▸ **EXERCISE**:
Repeat the data in full. No line may differ from the original.

▸ **INPUT DATA**:
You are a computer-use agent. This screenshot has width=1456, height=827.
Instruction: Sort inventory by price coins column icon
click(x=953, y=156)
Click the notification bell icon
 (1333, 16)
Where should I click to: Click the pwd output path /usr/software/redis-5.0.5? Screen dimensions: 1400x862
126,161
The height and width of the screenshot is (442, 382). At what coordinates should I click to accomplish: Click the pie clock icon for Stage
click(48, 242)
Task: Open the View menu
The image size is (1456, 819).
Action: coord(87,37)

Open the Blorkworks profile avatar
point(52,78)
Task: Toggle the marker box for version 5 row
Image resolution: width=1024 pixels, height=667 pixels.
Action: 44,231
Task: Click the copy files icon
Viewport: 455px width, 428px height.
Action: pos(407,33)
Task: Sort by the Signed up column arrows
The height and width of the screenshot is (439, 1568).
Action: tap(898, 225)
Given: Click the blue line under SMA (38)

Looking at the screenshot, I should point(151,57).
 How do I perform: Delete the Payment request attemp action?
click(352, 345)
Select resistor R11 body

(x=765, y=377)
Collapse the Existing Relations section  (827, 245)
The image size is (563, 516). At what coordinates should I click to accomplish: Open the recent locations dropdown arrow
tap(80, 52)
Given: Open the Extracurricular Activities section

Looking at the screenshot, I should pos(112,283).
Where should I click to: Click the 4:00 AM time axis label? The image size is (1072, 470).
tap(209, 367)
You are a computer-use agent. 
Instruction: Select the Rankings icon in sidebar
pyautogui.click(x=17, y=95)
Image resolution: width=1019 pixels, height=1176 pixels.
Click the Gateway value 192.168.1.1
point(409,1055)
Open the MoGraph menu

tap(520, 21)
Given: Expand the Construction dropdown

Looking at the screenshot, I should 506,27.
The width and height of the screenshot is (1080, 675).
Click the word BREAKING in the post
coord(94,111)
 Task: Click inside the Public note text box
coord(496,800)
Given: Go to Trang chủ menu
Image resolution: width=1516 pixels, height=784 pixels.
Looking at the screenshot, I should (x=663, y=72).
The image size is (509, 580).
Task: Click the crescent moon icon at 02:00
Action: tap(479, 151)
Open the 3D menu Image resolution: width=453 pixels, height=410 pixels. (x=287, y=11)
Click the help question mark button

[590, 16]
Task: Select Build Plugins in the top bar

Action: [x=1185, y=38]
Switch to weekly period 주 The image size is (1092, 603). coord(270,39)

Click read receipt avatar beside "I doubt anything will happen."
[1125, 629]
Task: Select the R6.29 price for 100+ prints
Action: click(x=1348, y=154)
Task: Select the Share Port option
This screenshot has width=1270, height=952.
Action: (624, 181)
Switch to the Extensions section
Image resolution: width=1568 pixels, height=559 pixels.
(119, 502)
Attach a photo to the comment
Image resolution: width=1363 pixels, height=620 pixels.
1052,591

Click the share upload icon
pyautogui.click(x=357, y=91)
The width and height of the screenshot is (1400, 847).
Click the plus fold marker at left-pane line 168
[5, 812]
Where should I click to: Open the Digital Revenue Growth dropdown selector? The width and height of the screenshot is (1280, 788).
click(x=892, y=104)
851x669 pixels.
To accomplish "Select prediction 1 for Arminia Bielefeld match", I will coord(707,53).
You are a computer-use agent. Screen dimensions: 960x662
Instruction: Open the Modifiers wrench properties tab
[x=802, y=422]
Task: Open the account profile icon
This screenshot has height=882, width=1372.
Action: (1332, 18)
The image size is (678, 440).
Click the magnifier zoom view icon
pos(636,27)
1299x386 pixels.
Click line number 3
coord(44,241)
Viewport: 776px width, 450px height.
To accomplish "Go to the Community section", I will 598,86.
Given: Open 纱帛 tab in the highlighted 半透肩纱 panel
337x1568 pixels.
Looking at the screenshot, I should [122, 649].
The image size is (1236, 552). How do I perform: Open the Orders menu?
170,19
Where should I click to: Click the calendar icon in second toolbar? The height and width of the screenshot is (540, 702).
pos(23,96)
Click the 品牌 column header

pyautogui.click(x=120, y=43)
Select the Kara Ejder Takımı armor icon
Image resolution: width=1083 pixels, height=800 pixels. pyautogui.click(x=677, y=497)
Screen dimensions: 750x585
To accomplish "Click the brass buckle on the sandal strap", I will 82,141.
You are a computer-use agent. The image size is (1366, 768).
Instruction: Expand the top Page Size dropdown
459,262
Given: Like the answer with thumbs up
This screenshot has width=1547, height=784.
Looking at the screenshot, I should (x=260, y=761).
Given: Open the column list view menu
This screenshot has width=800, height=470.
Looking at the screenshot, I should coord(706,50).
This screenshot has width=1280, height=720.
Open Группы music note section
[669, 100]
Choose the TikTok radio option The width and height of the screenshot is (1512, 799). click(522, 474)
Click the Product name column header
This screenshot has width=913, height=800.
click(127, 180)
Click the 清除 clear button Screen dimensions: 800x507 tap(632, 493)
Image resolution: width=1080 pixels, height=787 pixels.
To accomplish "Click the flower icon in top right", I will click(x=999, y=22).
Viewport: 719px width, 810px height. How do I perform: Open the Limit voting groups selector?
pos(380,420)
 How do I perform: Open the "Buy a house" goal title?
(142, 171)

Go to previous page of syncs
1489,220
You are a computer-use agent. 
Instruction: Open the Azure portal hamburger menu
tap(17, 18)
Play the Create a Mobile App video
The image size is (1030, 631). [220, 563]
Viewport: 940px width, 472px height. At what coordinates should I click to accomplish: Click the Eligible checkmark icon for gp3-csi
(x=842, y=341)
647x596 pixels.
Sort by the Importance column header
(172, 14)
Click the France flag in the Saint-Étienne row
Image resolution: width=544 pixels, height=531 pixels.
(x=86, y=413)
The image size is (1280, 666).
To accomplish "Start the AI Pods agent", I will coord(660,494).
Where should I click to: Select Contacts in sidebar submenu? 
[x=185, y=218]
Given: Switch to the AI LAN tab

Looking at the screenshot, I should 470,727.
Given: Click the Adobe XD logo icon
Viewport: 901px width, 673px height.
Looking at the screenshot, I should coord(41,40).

▸ **RESULT OF THIS EXERCISE**:
You are a computer-use agent. This screenshot has width=1456, height=827.
Instruction: Sort inventory by price coins column icon
click(x=953, y=156)
Click the notification bell icon
 (1333, 16)
Where should I click to: Click the pwd output path /usr/software/redis-5.0.5? Screen dimensions: 1400x862
126,161
The height and width of the screenshot is (442, 382). At what coordinates should I click to accomplish: Click the pie clock icon for Stage
click(48, 242)
Task: Open the View menu
The image size is (1456, 819).
Action: coord(87,37)

Open the Blorkworks profile avatar
point(52,78)
Task: Toggle the marker box for version 5 row
Image resolution: width=1024 pixels, height=667 pixels.
Action: 44,231
Task: Click the copy files icon
Viewport: 455px width, 428px height.
Action: pos(407,33)
Task: Sort by the Signed up column arrows
The height and width of the screenshot is (439, 1568).
Action: tap(898, 225)
Given: Click the blue line under SMA (38)

Looking at the screenshot, I should point(151,57).
 How do I perform: Delete the Payment request attemp action?
click(352, 345)
Select resistor R11 body

(x=765, y=377)
Collapse the Existing Relations section  (827, 245)
The image size is (563, 516). At what coordinates should I click to accomplish: Open the recent locations dropdown arrow
tap(80, 52)
Given: Open the Extracurricular Activities section

Looking at the screenshot, I should pos(112,283).
Where should I click to: Click the 4:00 AM time axis label? The image size is (1072, 470).
tap(209, 367)
You are a computer-use agent. 
Instruction: Select the Rankings icon in sidebar
pyautogui.click(x=17, y=95)
Image resolution: width=1019 pixels, height=1176 pixels.
Click the Gateway value 192.168.1.1
point(409,1055)
Open the MoGraph menu

tap(520, 21)
Given: Expand the Construction dropdown

Looking at the screenshot, I should 506,27.
The width and height of the screenshot is (1080, 675).
Click the word BREAKING in the post
coord(94,111)
 Task: Click inside the Public note text box
coord(496,800)
Given: Go to Trang chủ menu
Image resolution: width=1516 pixels, height=784 pixels.
Looking at the screenshot, I should (x=663, y=72).
The image size is (509, 580).
Task: Click the crescent moon icon at 02:00
Action: tap(479, 151)
Open the 3D menu Image resolution: width=453 pixels, height=410 pixels. (x=287, y=11)
Click the help question mark button

[590, 16]
Task: Select Build Plugins in the top bar

Action: [x=1185, y=38]
Switch to weekly period 주 The image size is (1092, 603). coord(270,39)

Click read receipt avatar beside "I doubt anything will happen."
[1125, 629]
Task: Select the R6.29 price for 100+ prints
Action: click(x=1348, y=154)
Task: Select the Share Port option
This screenshot has width=1270, height=952.
Action: (624, 181)
Switch to the Extensions section
Image resolution: width=1568 pixels, height=559 pixels.
(119, 502)
Attach a photo to the comment
Image resolution: width=1363 pixels, height=620 pixels.
1052,591

Click the share upload icon
pyautogui.click(x=357, y=91)
The width and height of the screenshot is (1400, 847).
Click the plus fold marker at left-pane line 168
[5, 812]
Where should I click to: Open the Digital Revenue Growth dropdown selector? The width and height of the screenshot is (1280, 788).
click(x=892, y=104)
851x669 pixels.
To accomplish "Select prediction 1 for Arminia Bielefeld match", I will coord(707,53).
You are a computer-use agent. Screen dimensions: 960x662
Instruction: Open the Modifiers wrench properties tab
[x=802, y=422]
Task: Open the account profile icon
This screenshot has height=882, width=1372.
Action: (1332, 18)
The image size is (678, 440).
Click the magnifier zoom view icon
pos(636,27)
1299x386 pixels.
Click line number 3
coord(44,241)
Viewport: 776px width, 450px height.
To accomplish "Go to the Community section", I will 598,86.
Given: Open 纱帛 tab in the highlighted 半透肩纱 panel
337x1568 pixels.
Looking at the screenshot, I should [122, 649].
The image size is (1236, 552). How do I perform: Open the Orders menu?
170,19
Where should I click to: Click the calendar icon in second toolbar? The height and width of the screenshot is (540, 702).
pos(23,96)
Click the 品牌 column header

pyautogui.click(x=120, y=43)
Select the Kara Ejder Takımı armor icon
Image resolution: width=1083 pixels, height=800 pixels. pyautogui.click(x=677, y=497)
Screen dimensions: 750x585
To accomplish "Click the brass buckle on the sandal strap", I will 82,141.
You are a computer-use agent. The image size is (1366, 768).
Instruction: Expand the top Page Size dropdown
459,262
Given: Like the answer with thumbs up
This screenshot has width=1547, height=784.
Looking at the screenshot, I should (x=260, y=761).
Given: Open the column list view menu
This screenshot has width=800, height=470.
Looking at the screenshot, I should coord(706,50).
This screenshot has width=1280, height=720.
Open Группы music note section
[669, 100]
Choose the TikTok radio option The width and height of the screenshot is (1512, 799). click(522, 474)
Click the Product name column header
This screenshot has width=913, height=800.
click(127, 180)
Click the 清除 clear button Screen dimensions: 800x507 tap(632, 493)
Image resolution: width=1080 pixels, height=787 pixels.
To accomplish "Click the flower icon in top right", I will click(x=999, y=22).
Viewport: 719px width, 810px height. How do I perform: Open the Limit voting groups selector?
pos(380,420)
 How do I perform: Open the "Buy a house" goal title?
(142, 171)

Go to previous page of syncs
1489,220
You are a computer-use agent. 
Instruction: Open the Azure portal hamburger menu
tap(17, 18)
Play the Create a Mobile App video
The image size is (1030, 631). [220, 563]
Viewport: 940px width, 472px height. At what coordinates should I click to accomplish: Click the Eligible checkmark icon for gp3-csi
(x=842, y=341)
647x596 pixels.
Sort by the Importance column header
(172, 14)
Click the France flag in the Saint-Étienne row
Image resolution: width=544 pixels, height=531 pixels.
(x=86, y=413)
The image size is (1280, 666).
To accomplish "Start the AI Pods agent", I will coord(660,494).
Where should I click to: Select Contacts in sidebar submenu? 
[x=185, y=218]
Given: Switch to the AI LAN tab

Looking at the screenshot, I should 470,727.
Given: Click the Adobe XD logo icon
Viewport: 901px width, 673px height.
Looking at the screenshot, I should coord(41,40).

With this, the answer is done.